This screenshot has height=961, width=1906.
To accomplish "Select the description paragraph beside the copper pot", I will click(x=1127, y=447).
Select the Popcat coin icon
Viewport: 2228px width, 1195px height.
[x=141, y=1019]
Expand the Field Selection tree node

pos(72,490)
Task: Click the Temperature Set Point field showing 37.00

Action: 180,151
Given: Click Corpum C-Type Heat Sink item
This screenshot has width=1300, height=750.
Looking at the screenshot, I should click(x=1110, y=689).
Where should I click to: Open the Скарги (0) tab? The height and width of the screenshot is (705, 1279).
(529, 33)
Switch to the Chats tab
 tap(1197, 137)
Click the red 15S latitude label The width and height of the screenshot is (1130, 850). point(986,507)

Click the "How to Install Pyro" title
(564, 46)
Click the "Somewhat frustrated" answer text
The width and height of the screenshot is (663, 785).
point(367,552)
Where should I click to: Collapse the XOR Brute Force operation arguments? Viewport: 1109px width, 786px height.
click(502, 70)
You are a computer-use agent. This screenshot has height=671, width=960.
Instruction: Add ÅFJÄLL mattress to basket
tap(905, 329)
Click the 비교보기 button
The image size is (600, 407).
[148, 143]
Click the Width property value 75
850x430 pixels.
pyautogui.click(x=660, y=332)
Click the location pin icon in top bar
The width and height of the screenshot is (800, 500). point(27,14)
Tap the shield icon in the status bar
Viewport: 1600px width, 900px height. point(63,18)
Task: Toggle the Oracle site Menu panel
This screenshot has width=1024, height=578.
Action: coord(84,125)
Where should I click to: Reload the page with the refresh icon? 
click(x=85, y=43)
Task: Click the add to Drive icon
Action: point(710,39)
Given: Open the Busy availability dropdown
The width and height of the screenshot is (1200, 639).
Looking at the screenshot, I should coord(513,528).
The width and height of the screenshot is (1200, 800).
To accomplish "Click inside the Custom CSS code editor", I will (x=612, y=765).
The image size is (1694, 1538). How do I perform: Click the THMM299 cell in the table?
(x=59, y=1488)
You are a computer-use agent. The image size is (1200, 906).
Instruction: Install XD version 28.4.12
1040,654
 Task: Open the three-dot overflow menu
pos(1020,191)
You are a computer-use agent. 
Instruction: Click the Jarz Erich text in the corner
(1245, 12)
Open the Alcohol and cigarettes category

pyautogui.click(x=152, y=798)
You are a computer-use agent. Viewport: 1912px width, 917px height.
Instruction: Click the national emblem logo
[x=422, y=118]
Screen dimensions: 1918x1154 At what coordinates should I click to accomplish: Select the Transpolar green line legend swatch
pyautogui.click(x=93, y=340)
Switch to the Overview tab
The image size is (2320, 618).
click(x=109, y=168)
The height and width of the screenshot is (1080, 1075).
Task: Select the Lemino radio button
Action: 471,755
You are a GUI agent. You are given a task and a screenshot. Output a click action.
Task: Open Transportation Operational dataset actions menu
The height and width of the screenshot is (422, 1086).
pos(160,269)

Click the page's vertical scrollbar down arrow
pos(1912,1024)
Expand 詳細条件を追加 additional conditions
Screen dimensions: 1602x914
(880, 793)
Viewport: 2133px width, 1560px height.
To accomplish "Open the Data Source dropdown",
────────────────
PROMPT: Copy range, inclusive: the line holding "Tap the shield icon in the status bar" to the line holding "Given: Open the Busy availability dropdown". Reproduce exactly those lines of the records above and no others.

TASK RESULT:
Tap the shield icon in the status bar
Viewport: 1600px width, 900px height. point(63,18)
Task: Toggle the Oracle site Menu panel
This screenshot has width=1024, height=578.
Action: coord(84,125)
Where should I click to: Reload the page with the refresh icon? 
click(x=85, y=43)
Task: Click the add to Drive icon
Action: point(710,39)
Given: Open the Busy availability dropdown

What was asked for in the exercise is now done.